== Exercise instructions ==
Which of the lines below hold the word "computer"? Pull each of them out.

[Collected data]
►

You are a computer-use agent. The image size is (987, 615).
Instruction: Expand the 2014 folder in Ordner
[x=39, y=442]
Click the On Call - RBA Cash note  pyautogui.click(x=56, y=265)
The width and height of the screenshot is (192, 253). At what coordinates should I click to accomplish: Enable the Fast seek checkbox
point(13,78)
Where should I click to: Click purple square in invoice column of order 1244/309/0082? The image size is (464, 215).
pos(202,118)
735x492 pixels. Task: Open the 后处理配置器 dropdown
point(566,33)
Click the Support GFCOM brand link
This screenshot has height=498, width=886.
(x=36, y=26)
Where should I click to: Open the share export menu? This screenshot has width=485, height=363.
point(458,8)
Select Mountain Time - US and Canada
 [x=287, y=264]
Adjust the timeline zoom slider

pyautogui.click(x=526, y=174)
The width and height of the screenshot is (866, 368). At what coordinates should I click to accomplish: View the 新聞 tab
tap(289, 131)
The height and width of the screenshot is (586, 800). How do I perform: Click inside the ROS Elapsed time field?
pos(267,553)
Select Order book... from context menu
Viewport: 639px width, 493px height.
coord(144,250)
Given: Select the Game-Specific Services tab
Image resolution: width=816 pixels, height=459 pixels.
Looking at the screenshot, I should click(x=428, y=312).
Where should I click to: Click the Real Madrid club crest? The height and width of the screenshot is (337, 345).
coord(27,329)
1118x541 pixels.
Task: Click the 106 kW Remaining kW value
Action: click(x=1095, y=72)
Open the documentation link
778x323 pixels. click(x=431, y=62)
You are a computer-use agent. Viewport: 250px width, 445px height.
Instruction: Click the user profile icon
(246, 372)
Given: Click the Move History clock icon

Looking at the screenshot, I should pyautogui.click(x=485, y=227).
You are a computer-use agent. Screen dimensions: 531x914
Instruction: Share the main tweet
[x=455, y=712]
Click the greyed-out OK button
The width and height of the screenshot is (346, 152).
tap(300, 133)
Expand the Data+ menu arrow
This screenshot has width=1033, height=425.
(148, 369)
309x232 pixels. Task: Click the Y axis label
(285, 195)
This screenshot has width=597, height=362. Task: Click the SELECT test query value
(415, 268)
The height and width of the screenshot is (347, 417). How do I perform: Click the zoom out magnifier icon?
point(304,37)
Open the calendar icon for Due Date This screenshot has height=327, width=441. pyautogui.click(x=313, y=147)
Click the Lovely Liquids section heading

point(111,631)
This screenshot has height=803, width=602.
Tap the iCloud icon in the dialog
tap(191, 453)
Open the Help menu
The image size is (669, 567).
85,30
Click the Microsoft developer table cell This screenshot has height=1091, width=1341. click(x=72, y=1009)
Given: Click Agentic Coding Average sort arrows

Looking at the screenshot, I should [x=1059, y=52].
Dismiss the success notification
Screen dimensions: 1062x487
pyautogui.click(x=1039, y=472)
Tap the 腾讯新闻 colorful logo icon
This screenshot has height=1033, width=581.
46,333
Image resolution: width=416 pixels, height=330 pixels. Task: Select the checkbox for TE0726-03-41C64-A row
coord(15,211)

◄

== Response area ==
You are a computer-use agent. The image size is (987, 615).
You are a computer-use agent. Viewport: 250px width, 445px height.
You are a computer-use agent. Screen dimensions: 531x914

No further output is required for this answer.